Conventional (not enforced) subdirectories:

memory/
    self/
        description.md
        personality.md
        scenario.md
        first_mes.md
        mes_example.md
        system_prompt.md
        post_history_instructions.md
        .original.png              # original character card bytes
    people/
        discord-123456789.md
        twitch-U99.md
        _aliases.json             # display-name → canonical-slug index
    topics/
        elden-ring.md
        last-tuesdays-argument-about-ska.md
    sessions/
        2026-04-07-evening.md
        2026-04-08-afternoon.md
    lore/
        house-rules.md
        backstory.md
        imported/                  # SillyTavern lorebook import target
            the-old-citadel.md
            the-sisters-oath.md
    notes.md                       # free-form scratchpad

Subdirectories are a human-ergonomic suggestion. The search agent treats the whole tree as a single pile of text and will follow Markdown links that point elsewhere in the tree.

File conventions

  • Plain Markdown. No YAML frontmatter requirement. Frontmatter is fine if you want it — it's just text the model reads along with everything else.
  • One H1 per file, near the top. Helps the search agent find relevant files from filename + first line alone, without reading the whole file.
  • Markdown cross-links encouraged. If topics/last-tuesdays-argument-about-ska.md mentions Alice, link to her: [Alice](../people/alice.md). Today this is a convenience for humans; later it enables graph-style traversal without changing the storage format.
  • No required fields. A person file can have whatever sections the familiar (or a human) felt like writing.
  • Short is fine. Three sentences, a single bullet list — there is no minimum.
  • Size caps. MemoryStore enforces a per-file cap (default 256 KB) to keep grep fast. Hitting the cap is a soft error — the file is still readable, but writes fail until something is trimmed.

Content conventions by subdirectory

These are conventions, not requirements. A familiar that doesn't use them is fine; the search agent will still work.

self/ — the familiar's self-description

  • Written on familiar creation from a Character Card V3 (see Bootstrapping).
  • The familiar does not normally edit these files. A human can edit them to tune the familiar's persona without re-importing a card.
  • self/.original.png preserves the original card bytes so a future unpacker revision can re-run against the source.

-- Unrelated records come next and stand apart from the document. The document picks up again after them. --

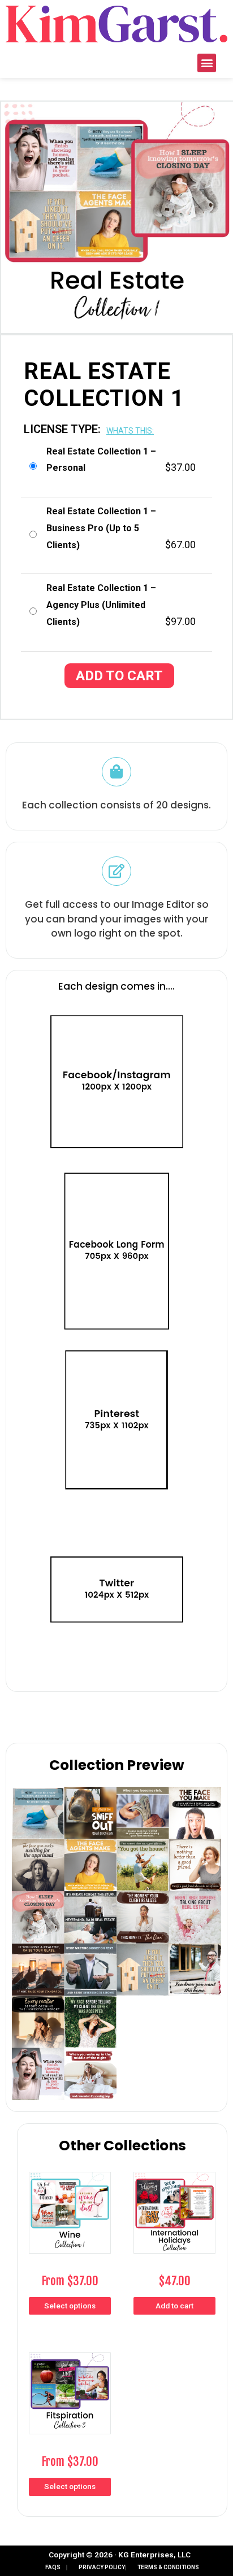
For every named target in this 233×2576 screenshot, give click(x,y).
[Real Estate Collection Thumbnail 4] (168, 1839)
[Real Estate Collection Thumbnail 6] (168, 1943)
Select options (70, 2305)
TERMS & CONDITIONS (168, 2567)
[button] (206, 63)
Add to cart (119, 676)
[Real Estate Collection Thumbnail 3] (64, 1839)
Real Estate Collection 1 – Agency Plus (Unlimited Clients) (101, 605)
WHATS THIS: (130, 430)
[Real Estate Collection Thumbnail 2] (64, 2048)
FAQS (53, 2567)
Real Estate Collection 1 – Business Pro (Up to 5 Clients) (101, 528)
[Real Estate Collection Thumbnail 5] (64, 1943)
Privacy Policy (102, 2567)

people/<platform>-<user_id>.md — someone the familiar has interacted with

Files are keyed on the platform-scoped immutable user id (Author.slug), so a Discord display-name change keeps the same file and a repeat Twitch viewer resolves to the same notes across event types. Discord gives people/discord-<id>.md; Twitch gives people/twitch-<id>.md.

Suggested (not required) sections:

  • Who they are, in a sentence or two.
  • ## Aliases — display names, usernames, and nicknames the familiar has seen. The writer pass harvests this list back into people/_aliases.json so recall finds the file by any known name.
  • The familiar's feelings about them — impressions, trust level, emotional history, memorable moments. Updated over time.
  • Links to topic files where this person shows up often.

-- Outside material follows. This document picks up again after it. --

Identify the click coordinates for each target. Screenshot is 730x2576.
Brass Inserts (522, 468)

On multi-username handling. The canonical slug is immutable — a display-name change does not create a new file. When a new name is observed, the writer appends it under ## Aliases in the existing file and rebuilds _aliases.json. Cross-platform identity (the same human on Discord and Twitch) is not automatically merged: each platform gets its own file. A human editor (or a future housekeeping pass) can link or merge them.

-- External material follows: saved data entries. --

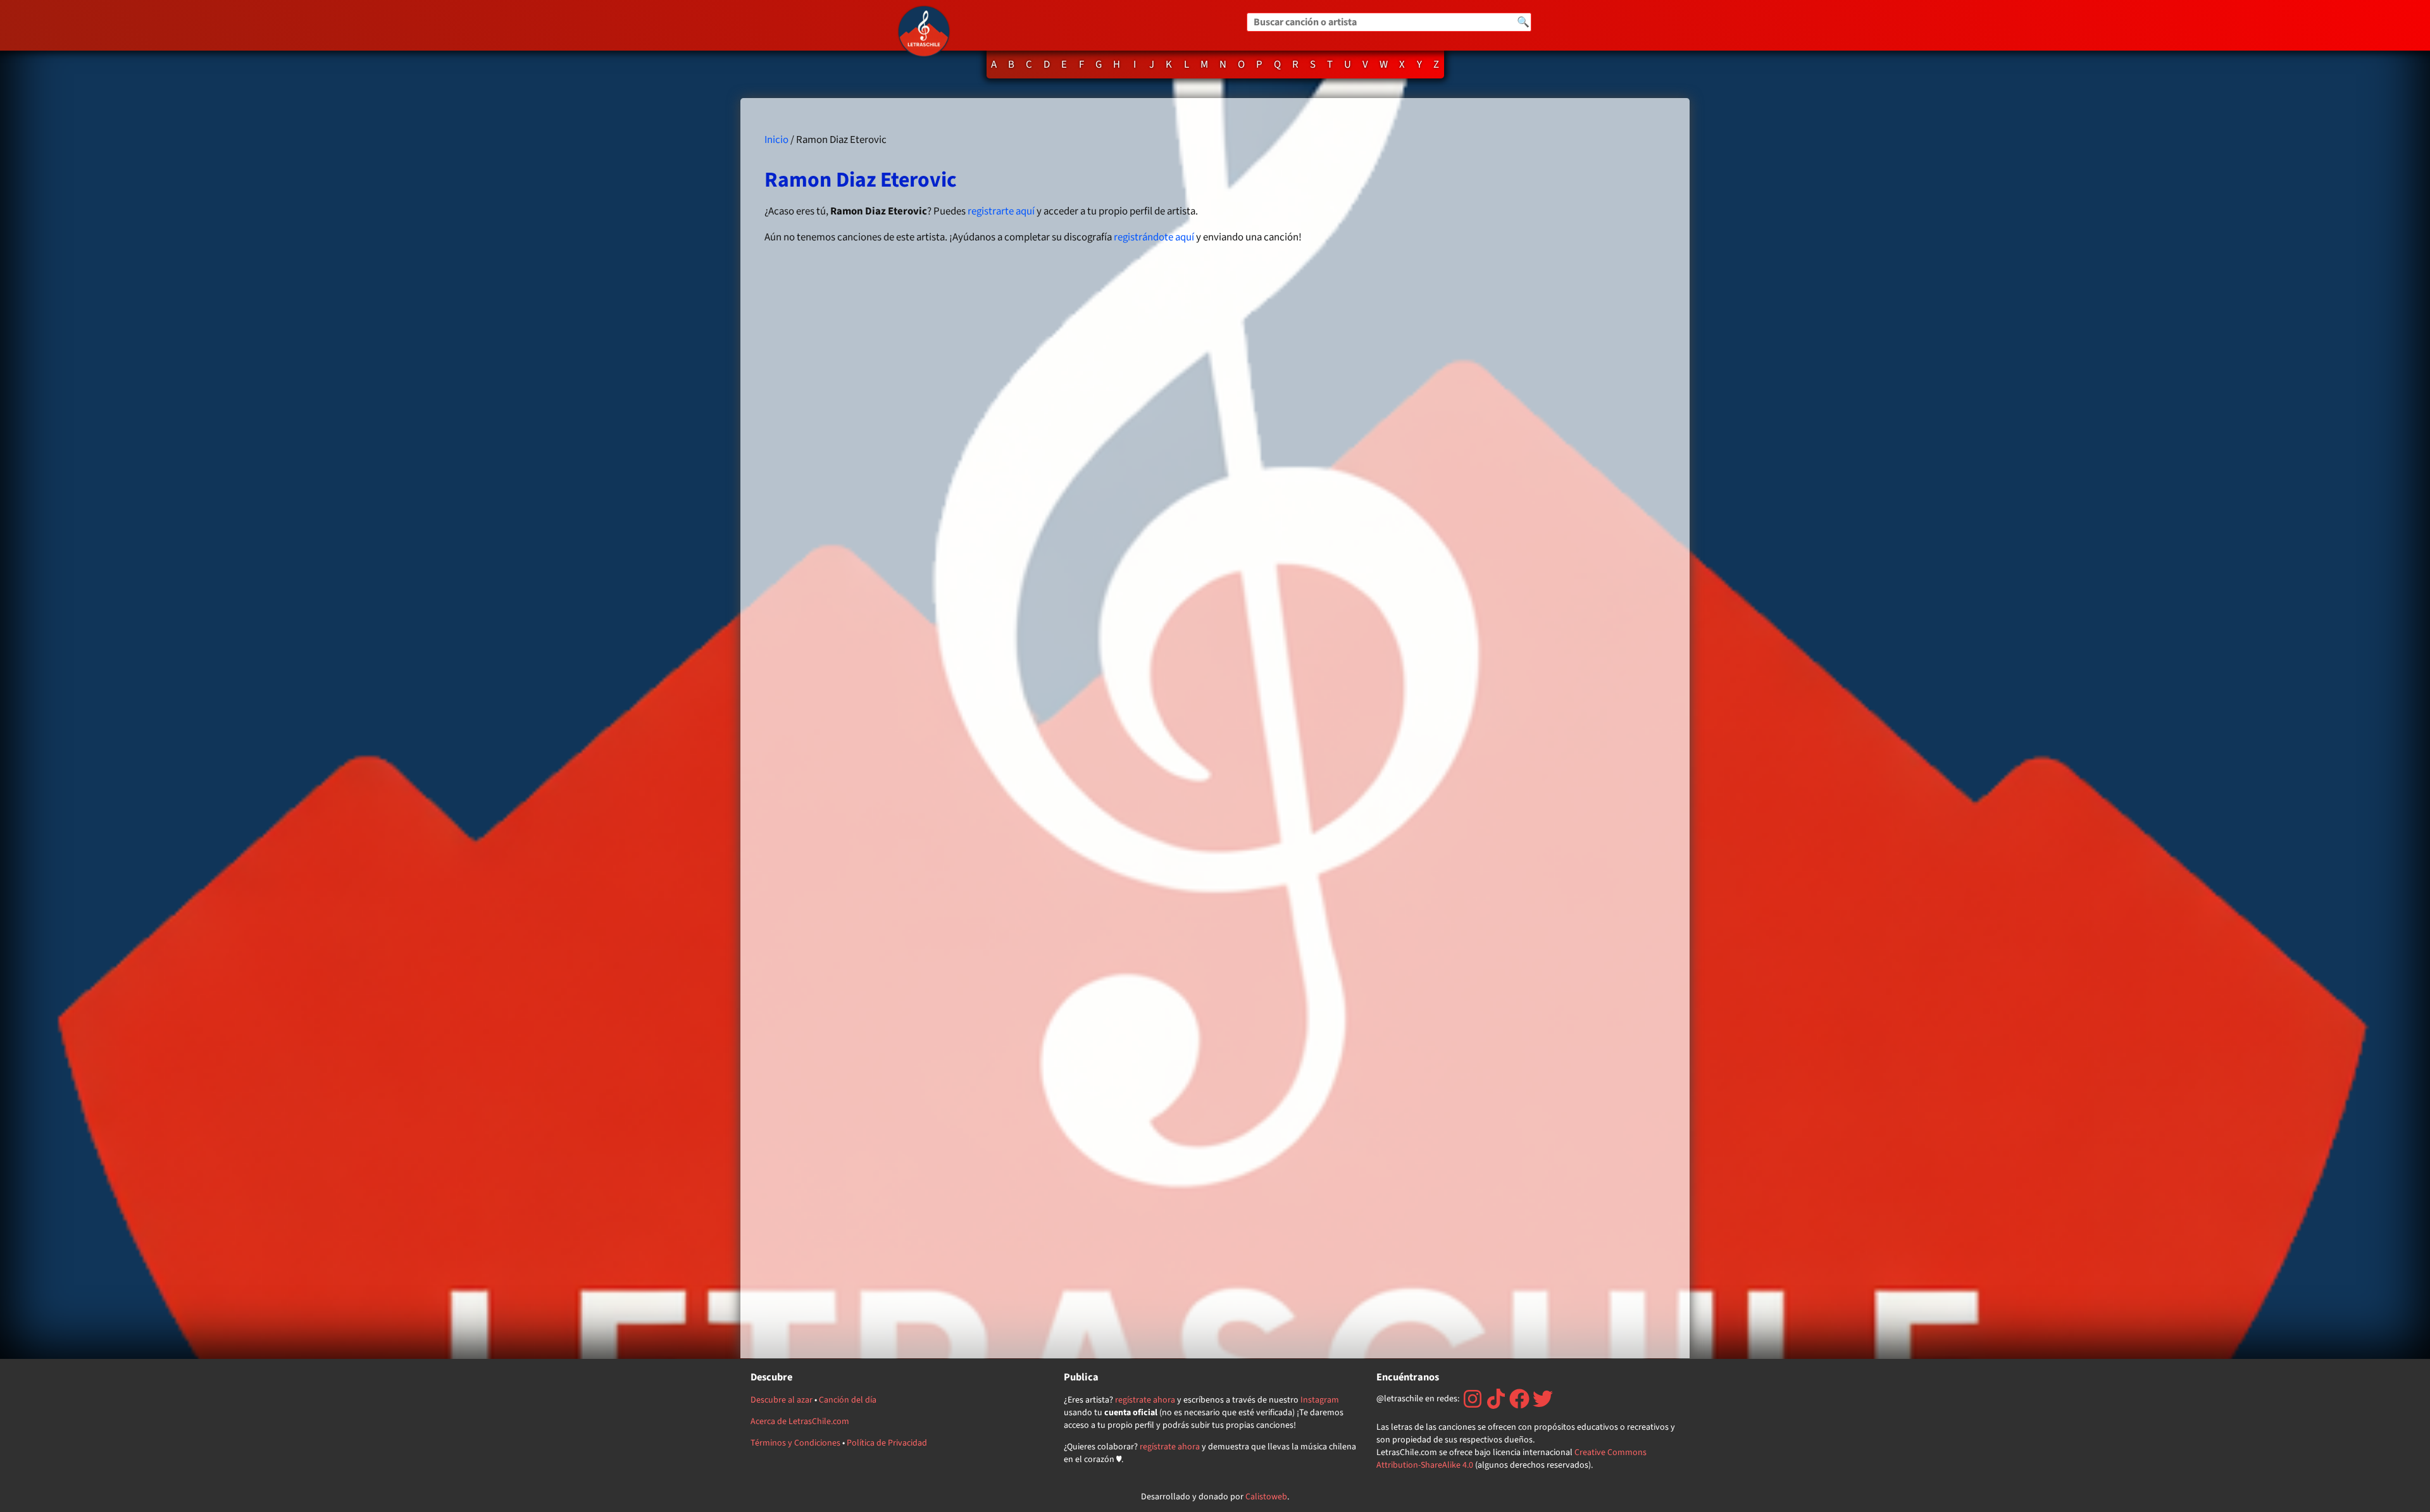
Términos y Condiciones (795, 1443)
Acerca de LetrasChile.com (800, 1421)
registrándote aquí (1154, 237)
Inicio (776, 139)
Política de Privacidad (887, 1443)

Legacy history migration. When upgrading from a pre-Author install, HistoryStore migrates any speaker column into author_display_name with a synthesised legacy-discord platform tag so historical turns keep their attribution. Pre-existing people/<name>.md files are left in place; the memory-writer rewrites them under canonical slugs the next time that person speaks.

Cleanup debt from the Author refactor

The following is scaffolding that exists only to carry live installs across the speaker → Author schema change. Delete once every install has been upgraded:

  • _migrate_if_needed branch guarded by if "speaker" in columns: in src/familiar_connect/history/store.py (copies the old column into author_display_name and drops it).
  • The corresponding test_migration_adds_mode_column_to_existing_db legacy-schema case in tests/test_history_store.py.
  • This note and the "Legacy history migration" paragraph above.

No people/<display-name>.md renamer ships — the writer regenerates under canonical slugs organically, so the old files can be deleted by hand after the cutover.

topics/<slug>.md — recurring subjects

Suggested sections:

  • What the topic is — a sentence or two for context.
  • The familiar's opinions and feelings — what it thinks, likes, dislikes, or finds interesting. Updated as views develop.
  • Notable things said or events relating to this topic.
  • Links to the people files of participants.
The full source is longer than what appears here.